День-деньской скучно перезванивалась трамвайная линия. И всё воняло бензином, сухой пылью да асфальтом.
Бабушка мыкалась из комнаты в комнату, всё ей руки мешали. Хлопала дверь. Ещё с порога Екатерина Анатольевна зыркала на драгоценный по тем временам телевизор «Рекорд»:
— Вы, мамаша, видно, и не включали?
— На кой он мне, ваш телевизер?! — отмахивалась старушка. — На-придумывали страсти господни… ещё лопнет, пузырь-то на нём из склянки.
— А я вам покушать из столовки принесла: борщечка, котлетку. За так беру.
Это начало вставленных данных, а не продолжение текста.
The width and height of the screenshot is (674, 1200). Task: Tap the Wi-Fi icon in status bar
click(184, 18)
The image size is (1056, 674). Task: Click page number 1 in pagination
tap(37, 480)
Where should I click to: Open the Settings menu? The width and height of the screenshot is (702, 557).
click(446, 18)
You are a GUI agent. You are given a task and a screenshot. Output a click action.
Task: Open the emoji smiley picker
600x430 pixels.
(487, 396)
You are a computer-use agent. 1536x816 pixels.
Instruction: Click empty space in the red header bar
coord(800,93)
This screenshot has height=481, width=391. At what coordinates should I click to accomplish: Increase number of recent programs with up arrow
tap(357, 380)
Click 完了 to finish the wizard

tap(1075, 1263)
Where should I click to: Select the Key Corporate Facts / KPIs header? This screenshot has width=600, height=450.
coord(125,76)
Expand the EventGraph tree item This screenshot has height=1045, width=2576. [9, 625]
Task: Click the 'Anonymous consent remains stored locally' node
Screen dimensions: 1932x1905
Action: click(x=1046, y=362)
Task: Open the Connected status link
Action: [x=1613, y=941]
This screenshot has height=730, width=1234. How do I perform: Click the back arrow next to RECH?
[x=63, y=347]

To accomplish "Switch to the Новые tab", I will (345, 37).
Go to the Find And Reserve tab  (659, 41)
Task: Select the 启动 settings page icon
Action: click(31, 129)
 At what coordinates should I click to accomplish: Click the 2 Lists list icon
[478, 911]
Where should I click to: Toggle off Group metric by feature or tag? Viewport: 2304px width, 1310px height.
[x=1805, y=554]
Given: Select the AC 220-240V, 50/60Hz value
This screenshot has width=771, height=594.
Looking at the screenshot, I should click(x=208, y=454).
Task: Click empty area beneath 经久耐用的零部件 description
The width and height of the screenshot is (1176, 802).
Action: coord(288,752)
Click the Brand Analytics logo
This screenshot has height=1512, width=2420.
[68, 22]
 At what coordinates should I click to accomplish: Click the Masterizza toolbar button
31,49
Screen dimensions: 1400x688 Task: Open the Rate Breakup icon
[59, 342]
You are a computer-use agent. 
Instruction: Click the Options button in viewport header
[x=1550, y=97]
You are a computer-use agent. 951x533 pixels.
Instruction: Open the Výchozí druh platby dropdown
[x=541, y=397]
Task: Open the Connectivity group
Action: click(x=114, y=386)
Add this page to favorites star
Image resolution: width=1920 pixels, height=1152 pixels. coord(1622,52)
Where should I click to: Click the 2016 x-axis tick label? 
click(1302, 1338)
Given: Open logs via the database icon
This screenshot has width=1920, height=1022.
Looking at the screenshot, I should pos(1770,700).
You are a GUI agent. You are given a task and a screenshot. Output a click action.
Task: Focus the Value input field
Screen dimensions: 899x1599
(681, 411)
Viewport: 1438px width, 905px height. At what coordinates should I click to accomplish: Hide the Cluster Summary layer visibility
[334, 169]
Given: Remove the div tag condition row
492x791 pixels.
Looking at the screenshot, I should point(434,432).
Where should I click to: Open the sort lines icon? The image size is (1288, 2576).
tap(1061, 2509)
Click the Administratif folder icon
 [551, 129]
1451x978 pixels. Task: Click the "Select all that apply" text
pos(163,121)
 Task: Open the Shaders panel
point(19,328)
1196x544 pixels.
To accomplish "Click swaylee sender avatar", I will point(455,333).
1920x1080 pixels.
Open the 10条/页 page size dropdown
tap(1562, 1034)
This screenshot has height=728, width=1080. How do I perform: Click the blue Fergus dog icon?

Котлетка, если её покупать, тридцать одну копейку стоит, да борщ двугривенный, компотик, то-её, значит, вы, мамаша, нынче поужинаете почти на рублёвку. За такие денежки мантулить надо ух да ах.
Евдокия Ивановна ела тихо, опасливо, тут же быстрёхонько сметала в ладонь крошки со стола и свою помытую тарелку ставила не в общую посуду, а отдельно в уголок тулила.
В дальней комнатёнке приткнулась её раскладушка. Бабушка шмыгала, чтобы не мешать молодёжи, в тот закуток, приседала на раскладушку и надвязывала весь вечер паголенки к носкам, просто так. Чтобы руки занять.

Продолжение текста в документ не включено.